_Screenshot grounding data_
• • •

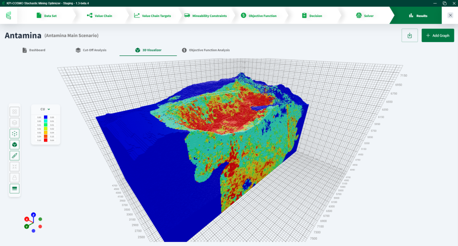
Task: Toggle the padlock lock view button
Action: click(15, 178)
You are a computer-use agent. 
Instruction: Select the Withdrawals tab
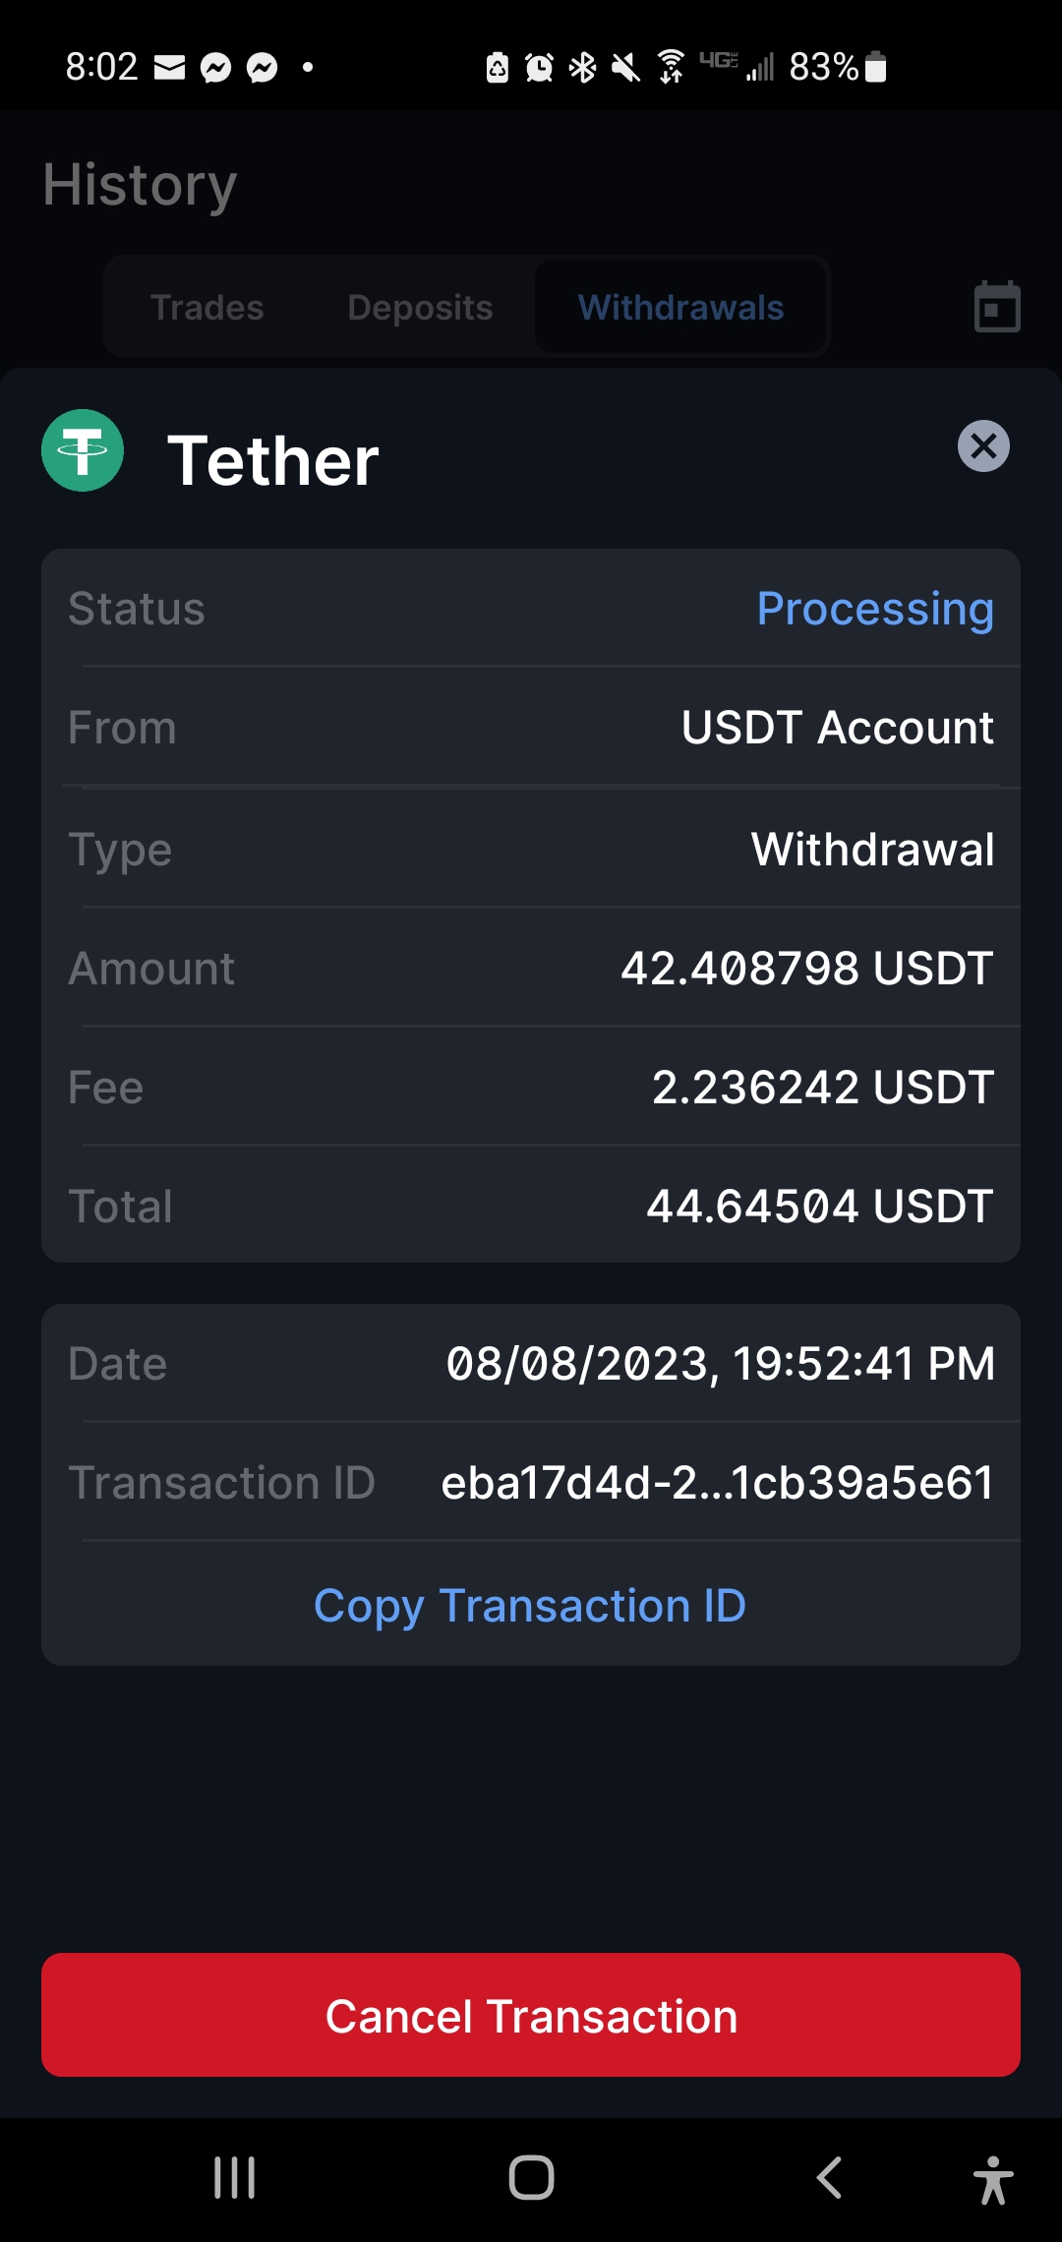(x=680, y=308)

• • •

_WORK ITEM_
Word for word, retype the lines from the one that contains "You are a computer-use agent." through the final line of the data, both ends included, excluding pictures.

_EXERCISE SOLUTION_
You are a computer-use agent. 
Instruction: Select the Withdrawals tab
(x=680, y=308)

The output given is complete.